Her Dark Curiosity

“Tell me your symptoms,” he said. “And how they’ve gotten worse.”

 

 

As I explained the problem with the serum, he opened the medical bag, every bit the doctor. This was easier, more natural for the both of us, to talk of such tangible things as bones and flesh, instead of matters of the heart.

 

He removed a corked glass vial filled with a cloudy-colored liquid. I expected him to draw it into a syringe, but to my surprise he handed it to me and said, “Drink this.”

 

I took the small glass vial, but hesitated. “What is it?”

 

“A concoction I designed for Balthazar. It dulls the effects of his affliction between injections. It won’t cure you, but it’ll ease your symptoms long enough for us to get you to the professor’s, where I can treat you properly.”

 

“You’re coming to the professor’s too?”

 

“If you think I’m leaving you alone after what we heard tonight, you’re mad. The King’s Men run this city; if they’re targeting you, you need me. I knew the professor, and with luck he’ll recall me favorably as well. Now drink.”

 

I uncorked the liquid and sniffed it tentatively. Astringent, with a hint of sulfur. “Valerian,” I said, somewhat surprised. It was the same drug I’d given Edward to ease his affliction.

 

“That, and other ingredients,” Montgomery said.

 

I swallowed it down and very nearly gagged. The taste was even worse than the smell.

 

“I would have flavored it with peppermint,” he said. “But Balthazar never complains. Can you walk now without those tremors?”

 

He pulled the chair back for me as he used to when he was a servant, and I braced myself on the table and stood shakily. “I’ll manage.”

 

The door opened behind me, and I heard Balthazar’s distinctive shuffle. Montgomery patted him on the shoulder and said, “Balthazar here wouldn’t mind carrying you all the way to Highbury, but I doubt the professor would enjoy seeing his ward in a torn dress in the arms of a man like him.”

 

I glanced at Balthazar. “I daresay not.”

 

Montgomery gave me one final look. “You’re quite certain the professor can be trusted?”

 

“With my life.”

 

“Let’s hope it doesn’t come to that. Balthazar, throw some clothes into a bag for us.
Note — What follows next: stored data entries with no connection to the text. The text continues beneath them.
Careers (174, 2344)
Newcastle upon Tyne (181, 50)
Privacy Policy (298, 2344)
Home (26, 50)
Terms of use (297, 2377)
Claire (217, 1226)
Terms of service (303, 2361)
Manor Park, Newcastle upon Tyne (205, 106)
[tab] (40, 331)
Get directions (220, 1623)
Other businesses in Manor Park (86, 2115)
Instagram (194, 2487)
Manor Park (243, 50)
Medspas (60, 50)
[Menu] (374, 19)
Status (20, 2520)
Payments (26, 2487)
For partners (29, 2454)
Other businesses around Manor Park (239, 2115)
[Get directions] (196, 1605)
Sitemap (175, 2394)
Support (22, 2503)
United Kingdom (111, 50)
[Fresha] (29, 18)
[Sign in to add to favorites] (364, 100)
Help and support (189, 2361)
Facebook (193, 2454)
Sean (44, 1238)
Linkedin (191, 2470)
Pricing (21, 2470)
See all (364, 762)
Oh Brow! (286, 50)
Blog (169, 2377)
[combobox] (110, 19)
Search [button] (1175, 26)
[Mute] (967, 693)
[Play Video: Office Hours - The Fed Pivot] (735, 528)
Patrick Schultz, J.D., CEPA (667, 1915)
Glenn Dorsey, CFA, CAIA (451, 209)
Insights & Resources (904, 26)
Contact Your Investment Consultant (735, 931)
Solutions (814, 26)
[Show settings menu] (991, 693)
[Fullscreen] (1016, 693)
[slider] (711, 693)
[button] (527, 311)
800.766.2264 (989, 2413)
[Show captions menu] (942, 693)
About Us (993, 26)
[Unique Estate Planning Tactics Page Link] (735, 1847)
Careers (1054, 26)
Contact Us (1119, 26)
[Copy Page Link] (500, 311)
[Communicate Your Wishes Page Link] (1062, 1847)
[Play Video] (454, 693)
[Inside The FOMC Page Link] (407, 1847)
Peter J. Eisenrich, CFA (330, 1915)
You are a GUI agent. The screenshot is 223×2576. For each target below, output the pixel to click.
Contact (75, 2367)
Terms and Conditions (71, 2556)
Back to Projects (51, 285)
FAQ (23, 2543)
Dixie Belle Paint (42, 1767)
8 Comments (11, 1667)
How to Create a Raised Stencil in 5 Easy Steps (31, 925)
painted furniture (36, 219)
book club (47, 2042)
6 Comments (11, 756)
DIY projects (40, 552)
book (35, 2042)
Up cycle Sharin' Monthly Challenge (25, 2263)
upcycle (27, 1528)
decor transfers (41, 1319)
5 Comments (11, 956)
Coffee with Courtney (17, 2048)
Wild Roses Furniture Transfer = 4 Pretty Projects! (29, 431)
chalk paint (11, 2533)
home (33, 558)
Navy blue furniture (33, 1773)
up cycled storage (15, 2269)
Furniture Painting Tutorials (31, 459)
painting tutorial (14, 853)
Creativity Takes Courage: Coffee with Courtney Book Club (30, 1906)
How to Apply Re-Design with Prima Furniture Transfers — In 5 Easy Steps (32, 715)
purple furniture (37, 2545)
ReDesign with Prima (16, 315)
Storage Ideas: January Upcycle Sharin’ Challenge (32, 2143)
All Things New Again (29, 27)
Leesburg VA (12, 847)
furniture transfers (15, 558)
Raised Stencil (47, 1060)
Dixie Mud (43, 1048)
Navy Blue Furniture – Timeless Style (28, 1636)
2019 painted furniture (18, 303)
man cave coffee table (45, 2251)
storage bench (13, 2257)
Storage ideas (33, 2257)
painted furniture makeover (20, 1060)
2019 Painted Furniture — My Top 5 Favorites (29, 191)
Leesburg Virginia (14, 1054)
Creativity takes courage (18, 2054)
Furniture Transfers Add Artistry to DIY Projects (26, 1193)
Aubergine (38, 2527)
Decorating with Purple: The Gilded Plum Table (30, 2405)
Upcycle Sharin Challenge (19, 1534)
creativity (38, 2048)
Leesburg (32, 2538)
I’ll have to devise some reason for why the professor should let Balthazar and me stay in his home to keep an eye on you.”

 

Once he was quite certain I could walk, and Balthazar had packed a small bag for them, we descended the stairs. The moon was already sinking, meaning it was well past midnight. I hated to think of how frantic the professor and Elizabeth would be over my disappearance.

 

“How was your voyage?” I asked Balthazar, partly as a distraction and partly because seeing him again made me realize how much I had missed him. “Did you see much of the world?”

 

“Yes, miss. I rode a camel.”

 

Montgomery leaned close and whispered playfully, “Nearly broke the poor thing’s back.”

 

We chatted on the way, and as much as it warmed my heart to see Balthazar, his presence in London unsettled me. Father’s creatures were never meant to exist at all. On a forgotten island in the South Pacific they had been dangerous enough, but here, in the capital of the western world, where the most powerful organization in the world’s greatest city was after my father’s science . . .

 

But Montgomery loved Balthazar, and I didn’t blame him for sparing his life and continuing to give him treatments. It wasn’t so different from how I was risking so much to help Edward. But what fate was there for an ungodly creation like Balthazar, kind though he was?

 

At last we turned onto Dumbarton Street. The moon cast light over the wide street and sidewalks. My feet moved faster the nearer to the door—and safety—that we grew. How strange it felt to have Montgomery real by my side, when for months he’d been nothing but a daydream.

 

I glanced at him sidelong. His body was here, but where was his heart?

 

My feet slowed when the brownstone came into sight. Every light was blazing, which made it stand out unnaturally from its neighbors. I scanned the ground, looking for Sharkey, hoping he’d returned after I’d lost him, but he was nowhere to be found. My muscles still felt weak, but Montgomery’s serum had helped, and I ran the rest of the way and pounded on the brass horsehead knocker.

 

The door flew open, with Elizabeth’s worried face filling the space. At the sight of me she let out a strangled cry of relief and pulled me into her arms. I heard shuffling footsteps on the stairs and saw the professor descending, a dark red dressing gown over his pajamas.

 

“Thank god you’re home,” he said. “Elizabeth told me what happened at the Radcliffes’. We feared you’d disappeared in the panic and we’d never find you again.”

 

His big hands kneaded my shoulder, as his eyes searched mine behind his wire-rim spectacles.